**Work to do:** Put the lines from the one holding "1600x1140 pixels." through the one holding "Action: pyautogui.click(x=633, y=495)", both included, into a Markdown table with the columns No. and Line. Number each line and skip any blank lines.

Target position rows
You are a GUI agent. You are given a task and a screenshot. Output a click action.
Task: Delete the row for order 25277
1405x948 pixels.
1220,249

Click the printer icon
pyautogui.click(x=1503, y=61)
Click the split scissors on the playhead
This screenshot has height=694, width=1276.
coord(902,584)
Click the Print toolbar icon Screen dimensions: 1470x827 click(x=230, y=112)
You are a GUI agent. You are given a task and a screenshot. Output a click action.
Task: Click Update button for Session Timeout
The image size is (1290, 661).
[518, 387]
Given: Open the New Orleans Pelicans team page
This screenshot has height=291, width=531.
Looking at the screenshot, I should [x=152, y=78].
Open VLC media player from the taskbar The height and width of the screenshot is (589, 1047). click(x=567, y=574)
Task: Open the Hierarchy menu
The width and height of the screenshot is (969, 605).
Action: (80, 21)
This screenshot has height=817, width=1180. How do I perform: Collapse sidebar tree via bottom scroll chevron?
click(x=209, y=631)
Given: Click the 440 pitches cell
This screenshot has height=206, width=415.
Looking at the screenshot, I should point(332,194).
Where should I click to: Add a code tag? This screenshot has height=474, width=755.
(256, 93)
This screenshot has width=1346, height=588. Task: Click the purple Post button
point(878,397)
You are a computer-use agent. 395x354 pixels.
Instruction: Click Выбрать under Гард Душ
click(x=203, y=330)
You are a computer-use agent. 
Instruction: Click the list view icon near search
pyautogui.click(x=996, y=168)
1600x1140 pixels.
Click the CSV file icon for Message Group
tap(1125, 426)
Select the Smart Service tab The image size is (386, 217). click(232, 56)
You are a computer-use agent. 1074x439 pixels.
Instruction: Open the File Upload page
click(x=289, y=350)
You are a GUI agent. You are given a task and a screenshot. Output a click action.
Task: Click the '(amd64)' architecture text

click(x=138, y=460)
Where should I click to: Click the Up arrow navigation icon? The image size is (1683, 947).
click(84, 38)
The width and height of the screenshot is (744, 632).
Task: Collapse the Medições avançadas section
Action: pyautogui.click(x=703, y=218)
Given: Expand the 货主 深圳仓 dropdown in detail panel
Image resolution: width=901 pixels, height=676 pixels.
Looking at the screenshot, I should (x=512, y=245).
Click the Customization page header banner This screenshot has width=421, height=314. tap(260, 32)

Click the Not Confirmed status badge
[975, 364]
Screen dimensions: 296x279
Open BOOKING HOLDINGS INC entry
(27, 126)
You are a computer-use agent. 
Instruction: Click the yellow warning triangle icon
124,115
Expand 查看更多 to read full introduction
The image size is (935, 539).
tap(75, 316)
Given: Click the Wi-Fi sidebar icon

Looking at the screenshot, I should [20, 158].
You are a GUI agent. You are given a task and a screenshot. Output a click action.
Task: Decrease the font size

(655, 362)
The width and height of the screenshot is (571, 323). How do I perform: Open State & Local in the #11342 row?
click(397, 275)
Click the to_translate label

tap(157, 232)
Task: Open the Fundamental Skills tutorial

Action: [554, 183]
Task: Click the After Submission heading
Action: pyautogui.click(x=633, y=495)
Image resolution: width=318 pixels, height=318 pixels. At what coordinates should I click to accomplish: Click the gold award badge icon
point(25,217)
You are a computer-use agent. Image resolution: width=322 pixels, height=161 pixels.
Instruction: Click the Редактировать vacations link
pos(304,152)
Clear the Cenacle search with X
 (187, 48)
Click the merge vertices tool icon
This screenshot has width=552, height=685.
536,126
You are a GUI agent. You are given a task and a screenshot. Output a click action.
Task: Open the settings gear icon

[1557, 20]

**The output:**
| No. | Line |
|---|---|
| 1 | 1600x1140 pixels. |
| 2 | Click the CSV file icon for Message Group |
| 3 | tap(1125, 426) |
| 4 | Select the Smart Service tab The image size is (386, 217). click(232, 56) |
| 5 | You are a computer-use agent. 1074x439 pixels. |
| 6 | Instruction: Open the File Upload page |
| 7 | click(x=289, y=350) |
| 8 | You are a GUI agent. You are given a task and a screenshot. Output a click action. |
| 9 | Task: Click the '(amd64)' architecture text |
| 10 | click(x=138, y=460) |
| 11 | Where should I click to: Click the Up arrow navigation icon? The image size is (1683, 947). |
| 12 | click(84, 38) |
| 13 | The width and height of the screenshot is (744, 632). |
| 14 | Task: Collapse the Medições avançadas section |
| 15 | Action: pyautogui.click(x=703, y=218) |
| 16 | Given: Expand the 货主 深圳仓 dropdown in detail panel |
| 17 | Image resolution: width=901 pixels, height=676 pixels. |
| 18 | Looking at the screenshot, I should (x=512, y=245). |
| 19 | Click the Customization page header banner This screenshot has width=421, height=314. tap(260, 32) |
| 20 | Click the Not Confirmed status badge |
| 21 | [975, 364] |
| 22 | Screen dimensions: 296x279 |
| 23 | Open BOOKING HOLDINGS INC entry |
| 24 | (27, 126) |
| 25 | You are a computer-use agent.  |
| 26 | Instruction: Click the yellow warning triangle icon |
| 27 | 124,115 |
| 28 | Expand 查看更多 to read full introduction |
| 29 | The image size is (935, 539). |
| 30 | tap(75, 316) |
| 31 | Given: Click the Wi-Fi sidebar icon |
| 32 | Looking at the screenshot, I should [20, 158]. |
| 33 | You are a GUI agent. You are given a task and a screenshot. Output a click action. |
| 34 | Task: Decrease the font size |
| 35 | (655, 362) |
| 36 | The width and height of the screenshot is (571, 323). How do I perform: Open State & Local in the #11342 row? |
| 37 | click(397, 275) |
| 38 | Click the to_translate label |
| 39 | tap(157, 232) |
| 40 | Task: Open the Fundamental Skills tutorial |
| 41 | Action: [554, 183] |
| 42 | Task: Click the After Submission heading |
| 43 | Action: pyautogui.click(x=633, y=495) |